The primary calendar wraps up this Tuesday with contests in Delaware, New Hampshire, and Rhode Island. Up next is the general election on November 8.
In terms of primaries of interest this week, most of the action is on the GOP side in New Hampshire. Contests for U.S. Senate and both U.S. House seats, all currently held by Democrats, feature proxy battles between establishment and Trump-aligned wings of the party.
In Rhode Island, the Democratic governor is in a closely-contested primary, while the party will also choose a nominee to replace a retiring member in House District 2.
Results for some of the more interesting elections are on this page. Use the links below to see all results. Latest poll closing (Eastern Time) appears below the state name. If you are voting in one of these locations, check with your polling place as the hours may differ. This is especially true in New Hampshire.
1Many polling places close one hour earlier.
The final state to determine its U.S. Senate nominees is also among the more competitive general election contests. Democrat Maggie Hassan, then the state's governor, flipped the seat in 2016, defeating GOP Sen. Kelly Ayotte. The margin of victory was extremely narrow, with Hassan prevailing by about 1,000 votes among over 700,000 cast. She is seeking a second term and should have little trouble being renominated.
All eyes will be on the Republican primary, where a large field is competing for the nomination. However, this looks like a two-way contest between Don Bolduc, an Army Special Forces veteran and Chuck Morse, president of the State Senate. Bolduc ran for the state's other Senate seat in 2020, finishing second in the primary with 42% of the vote.
The most recent poll we've seen gives Bolduc a 10 point lead, 33% to 23%, over Morse, with 25% undecided.
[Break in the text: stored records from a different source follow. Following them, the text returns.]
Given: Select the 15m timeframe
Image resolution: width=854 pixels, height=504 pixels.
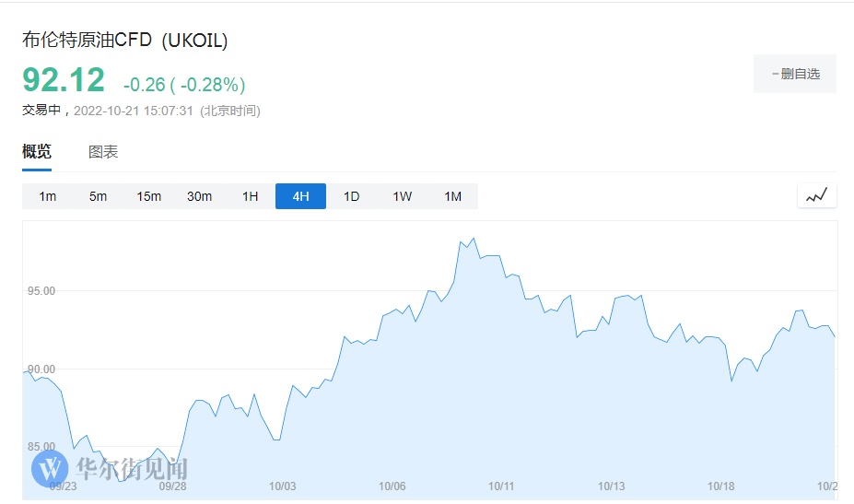Looking at the screenshot, I should point(148,196).
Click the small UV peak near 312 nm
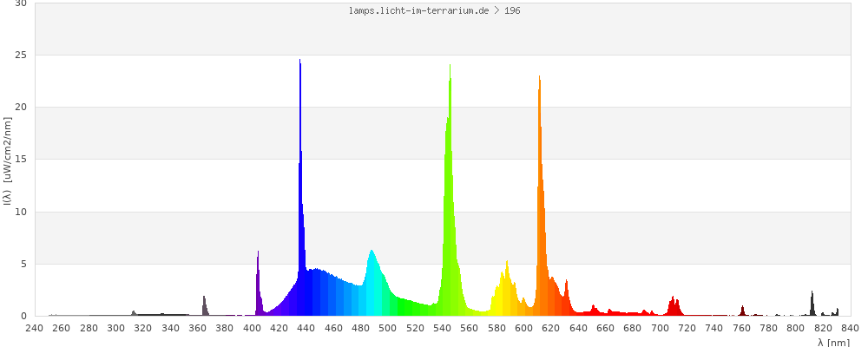 click(x=133, y=312)
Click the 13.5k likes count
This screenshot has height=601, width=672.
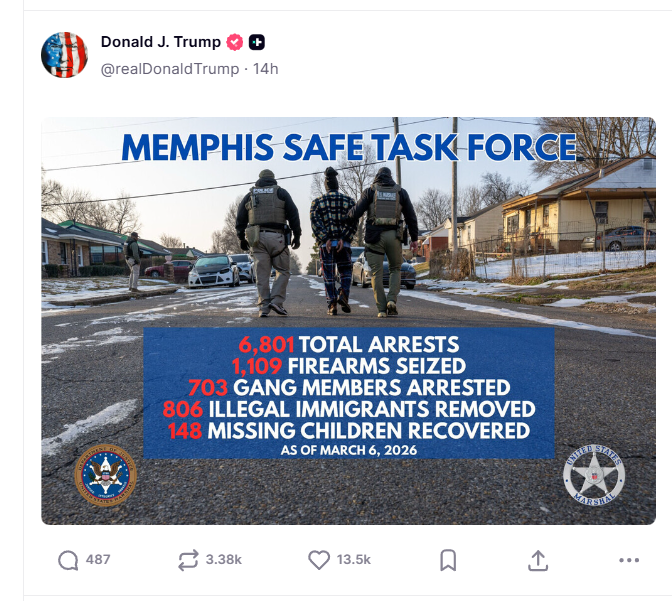[x=354, y=560]
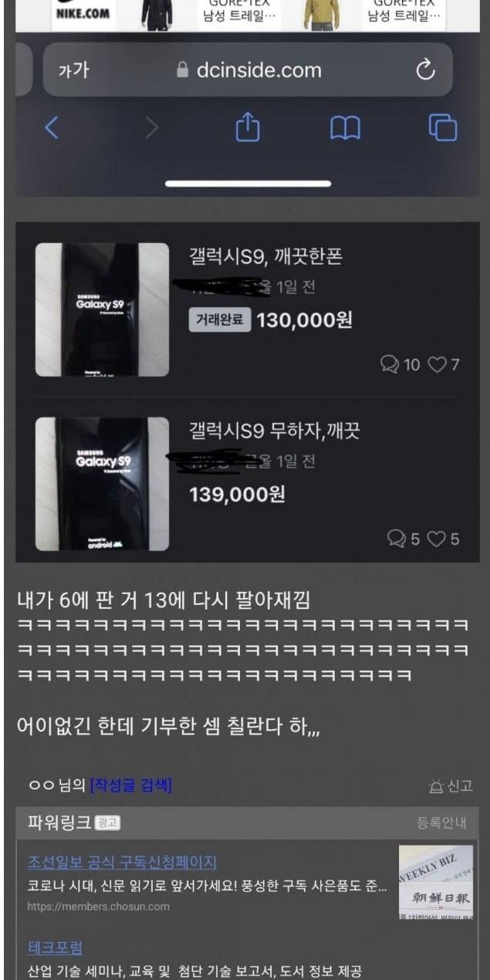490x980 pixels.
Task: Tap the Safari back arrow
Action: [x=51, y=127]
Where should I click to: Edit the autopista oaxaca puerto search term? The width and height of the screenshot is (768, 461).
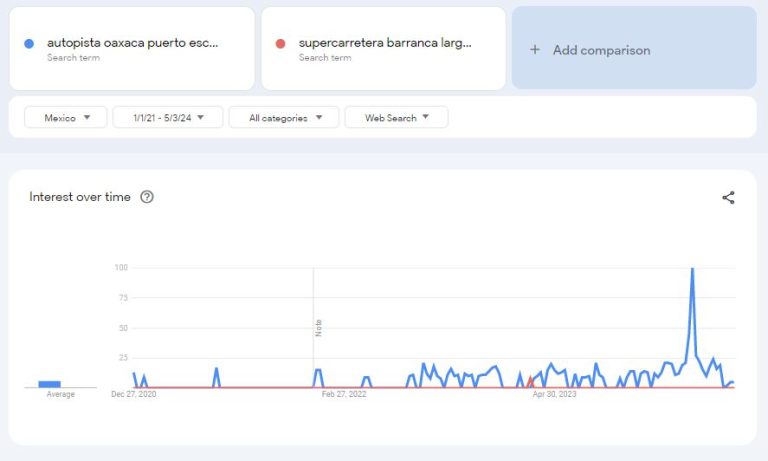tap(132, 44)
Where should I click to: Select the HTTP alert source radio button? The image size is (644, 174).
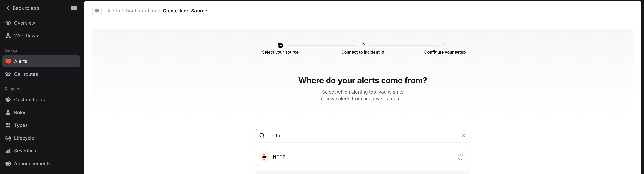coord(461,157)
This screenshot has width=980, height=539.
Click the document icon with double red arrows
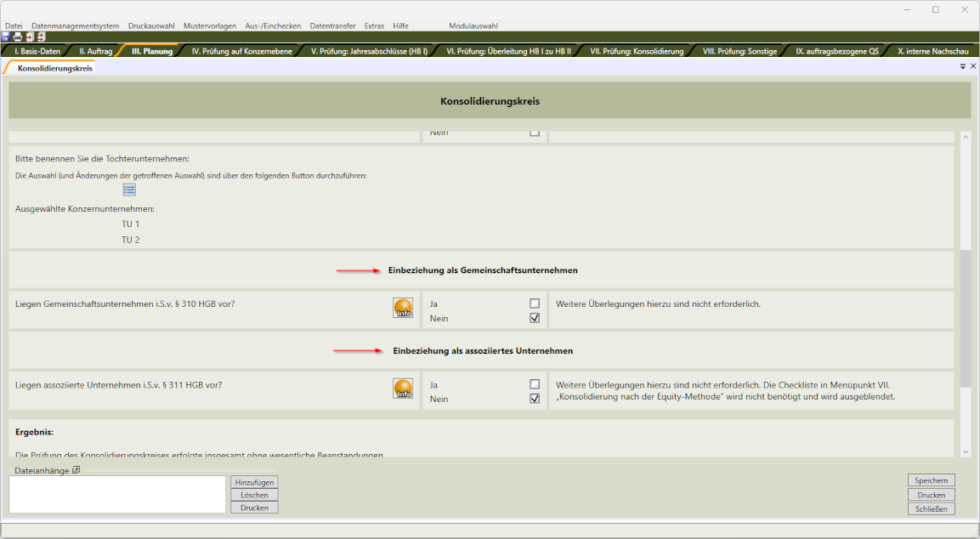40,37
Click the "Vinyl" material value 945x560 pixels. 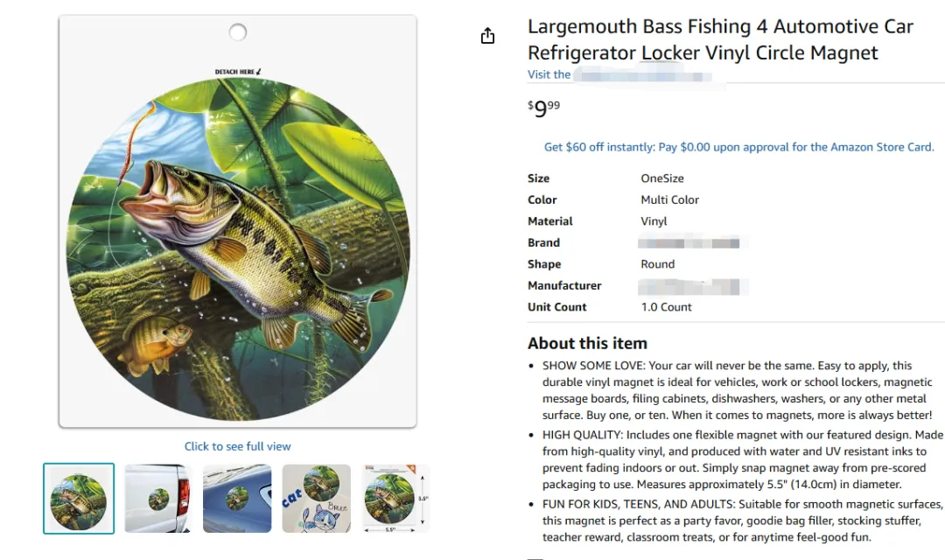click(654, 221)
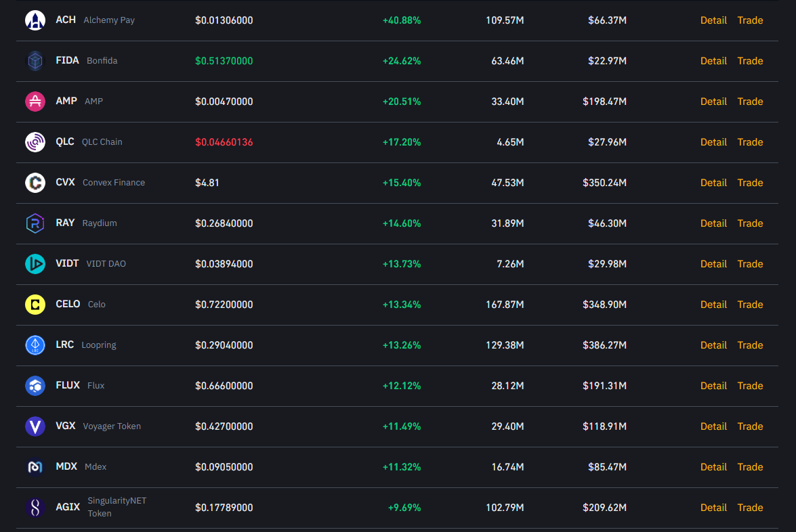The height and width of the screenshot is (532, 796).
Task: Click Trade in the Loopring row
Action: pyautogui.click(x=750, y=345)
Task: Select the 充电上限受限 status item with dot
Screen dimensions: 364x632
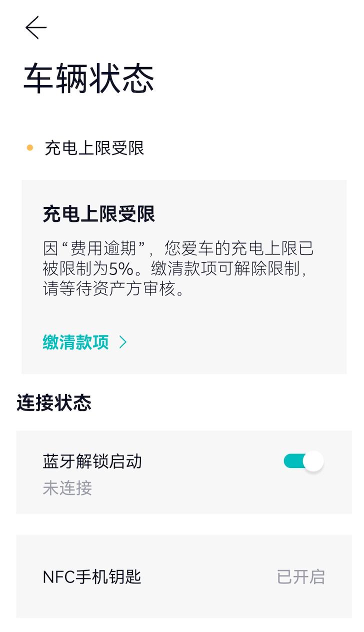Action: [x=94, y=148]
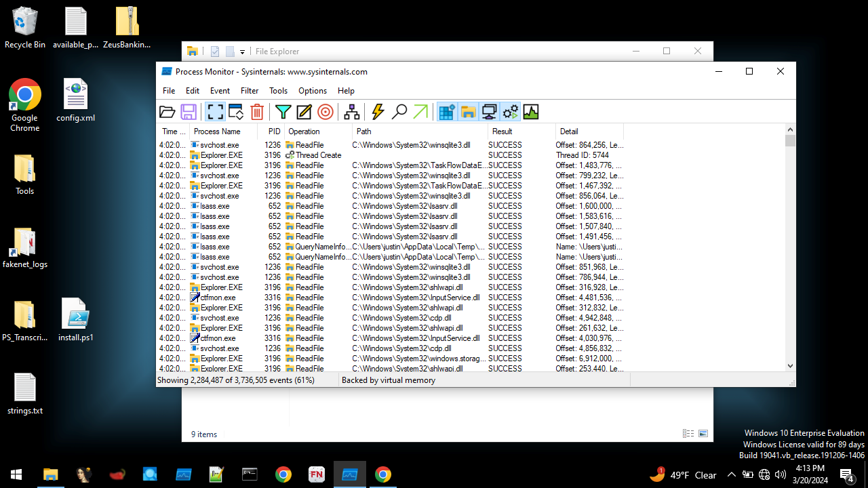Enable the event Filter dialog
The width and height of the screenshot is (868, 488).
click(x=283, y=112)
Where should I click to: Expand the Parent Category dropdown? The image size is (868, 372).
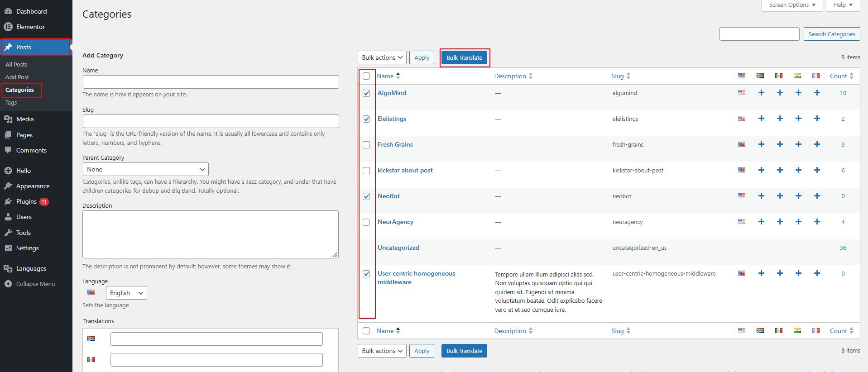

No other candidate broke double-digits.
While not formally endorsed by the former president, Bolduc has been targeting his base. Morse has been endorsed by Republican Gov. Chris Sununu and is the favorite of establishment members of the party, who think Bolduc is less electable. Democrats, thinking the same, are spending millions on ads to slam Morse, hoping to get Bolduc across the finish line.
Incumbent Democratic Gov. Dan McKee is seeking his first full term. The former lieutenant governor succeeded Gina Raimondo (D) in March, 2021. Raimondo resigned after being confirmed as U.S. Secretary of Commerce.
McKee faces several primary challengers and is not a sure bet to be renominated. His closest challenger in this five-person field appears to be Rhode Island Secretary of State Nellie Gorbea. Also seeing notable support is businesswoman Helena Foulkes. There isn't much polling to go on; both McKee and Gorbea have led surveys, but generally within the margin of error.
Whoever emerges as the nominee will be favored in November.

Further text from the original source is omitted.